Raw Data to 'Experimental verification of the area law of mutual information in quantum field theory', arXiv:2206.10563

Absorption images representing the raw data for arXiv:2206.10563

'scan5722.zip' contains the raw data for figures 2 and 3.

'scan5831.zip' and 'scan9617.zip' contain the raw data for figure 5, right and left, respectively.

All three datasets, 9617, 5722, and 5831, are used to obtain the data points in figure 4, from low to high temperatures.

Scans 5722 & 5831

The absorption images are numbered consecutively.

The first image for scans 5722 and 5831 is taken along the axial (longitudinal) direction with our 'longitudinal' imaging system after 10 ms time of flight (TOF) to measure the atom number balance between the two wells. The measurement is performed before ramping up the DW barrier. Two images are taken in each cycle: One shot with atoms ('1-atomcloud.tif') and a second image to record the intensity of the imaging beam without atoms ('1-withoutatoms.tif'). These two pictures are used to extract the atomic density (see the Matlab script).

The second image for scans 5722 and 5831 is taken in the direction of the double-well (DW) separation with our 'transverse' imaging system. The measurement is performed before ramping up the DW barrier. The image is taken after 11.2 ms TOF.

The subsequent images record the interference fringes for the different evolution times (again, always pairs '-atomcloud.tif' and '-withoutatoms.tif'). They are taken with our 'vertical' imaging system after 15.6 ms TOF. The imaging direction is perpendicular to the weakly confined direction of the clouds and the DW separation.

The recorded evolution times for scan 5722 are -1.9 ms (right before ramping up the DW barrier), 0 ms (right after the DW barrier is ramped up), and then in steps of 2.5 ms until 65 ms. This means that '3-atomcloud.tif' corresponds to -1.9 ms, and '30-atomcloud.tif' corresponds to 65 ms. This completes the 'first repeat'. The next two shots, '31-atomcloud.tif' and '32-atomcloud.tif', belong to the 'second repeat' and are again taken with the 'longitudinal' & 'transverse' imaging systems, respectively. The picture '33-atomcloud.tif' is again taken with the 'vertical' imaging and corresponds to -1.9 ms. And so forth.

In the same way, the pictures scan 5831 are ordered. The evolution times (in ms) for these two scans are:

scan 5722: -1.9 from 0 to 65 (in steps of 2.5)

scan 5831: -1.8, from 0 to 65 (in steps of 2.5)
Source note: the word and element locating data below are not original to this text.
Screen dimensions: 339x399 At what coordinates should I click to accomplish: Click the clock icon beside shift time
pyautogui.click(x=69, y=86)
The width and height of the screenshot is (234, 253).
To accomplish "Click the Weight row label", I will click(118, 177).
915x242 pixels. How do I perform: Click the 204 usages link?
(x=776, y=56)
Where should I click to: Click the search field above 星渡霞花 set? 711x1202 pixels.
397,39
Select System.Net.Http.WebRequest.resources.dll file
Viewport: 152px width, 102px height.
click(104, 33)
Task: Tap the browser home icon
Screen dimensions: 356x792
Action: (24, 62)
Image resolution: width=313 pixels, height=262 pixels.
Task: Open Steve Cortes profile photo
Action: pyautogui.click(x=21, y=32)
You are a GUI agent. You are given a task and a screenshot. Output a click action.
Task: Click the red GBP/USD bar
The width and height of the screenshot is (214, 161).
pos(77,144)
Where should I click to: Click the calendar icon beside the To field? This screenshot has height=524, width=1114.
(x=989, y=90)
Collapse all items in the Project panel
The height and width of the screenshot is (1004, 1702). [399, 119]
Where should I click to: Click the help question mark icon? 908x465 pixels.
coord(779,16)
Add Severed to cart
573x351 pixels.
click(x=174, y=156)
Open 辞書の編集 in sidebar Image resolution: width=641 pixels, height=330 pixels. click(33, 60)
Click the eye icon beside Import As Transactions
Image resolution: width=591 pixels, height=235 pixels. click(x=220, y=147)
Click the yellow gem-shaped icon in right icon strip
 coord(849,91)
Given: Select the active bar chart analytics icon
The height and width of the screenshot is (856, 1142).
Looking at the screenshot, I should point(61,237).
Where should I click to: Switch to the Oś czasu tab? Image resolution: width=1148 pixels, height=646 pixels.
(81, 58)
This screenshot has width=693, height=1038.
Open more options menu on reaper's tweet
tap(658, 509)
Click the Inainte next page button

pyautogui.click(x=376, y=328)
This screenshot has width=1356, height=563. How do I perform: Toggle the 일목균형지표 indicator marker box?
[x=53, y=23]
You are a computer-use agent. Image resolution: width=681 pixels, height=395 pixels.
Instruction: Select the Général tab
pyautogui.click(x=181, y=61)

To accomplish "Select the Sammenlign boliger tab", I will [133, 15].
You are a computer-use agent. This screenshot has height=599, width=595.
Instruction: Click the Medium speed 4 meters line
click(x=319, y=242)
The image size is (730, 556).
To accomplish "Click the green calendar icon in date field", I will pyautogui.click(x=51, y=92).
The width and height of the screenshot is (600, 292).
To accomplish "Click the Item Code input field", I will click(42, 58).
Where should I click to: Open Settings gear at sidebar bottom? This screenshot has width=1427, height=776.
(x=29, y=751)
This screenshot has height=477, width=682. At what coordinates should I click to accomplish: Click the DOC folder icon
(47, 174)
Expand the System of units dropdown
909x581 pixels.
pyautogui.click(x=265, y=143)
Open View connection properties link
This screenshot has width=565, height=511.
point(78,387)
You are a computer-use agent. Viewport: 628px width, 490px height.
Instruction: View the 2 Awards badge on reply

The first time always corresponds to the instant right before the DW barrier is ramped up. 0 is always right after the barrier was ramped up.

Scan 9617

This scan only contains images with the 'vertical' imaging system with 15.6 ms TOF. The evolution times (in ms) are as follows:

scan 9617: -2.8, from 0 to 15 (in steps of 1.5),  22, 25, 28

The first time always corresponds to the instant right before the DW barrier is ramped up. 0 is always right after the barrier was ramped up.

This means, that '1-atomcloud.tif', '16-atomcloud.tif',  '31-atomcloud.tif' and so on correspond to -2.8 ms, and '15-atomcloud.tif', '30-atomcloud.tif', '45-atomcloud.tif' and so on correspond to 28 ms.

Matlab script

In addition to the data, a Matlab script (calc_atomic_density.m) illustrates how to extract the two-dimensional atomic density from the absorption images. It contains all relevant parameters of the imaging systems.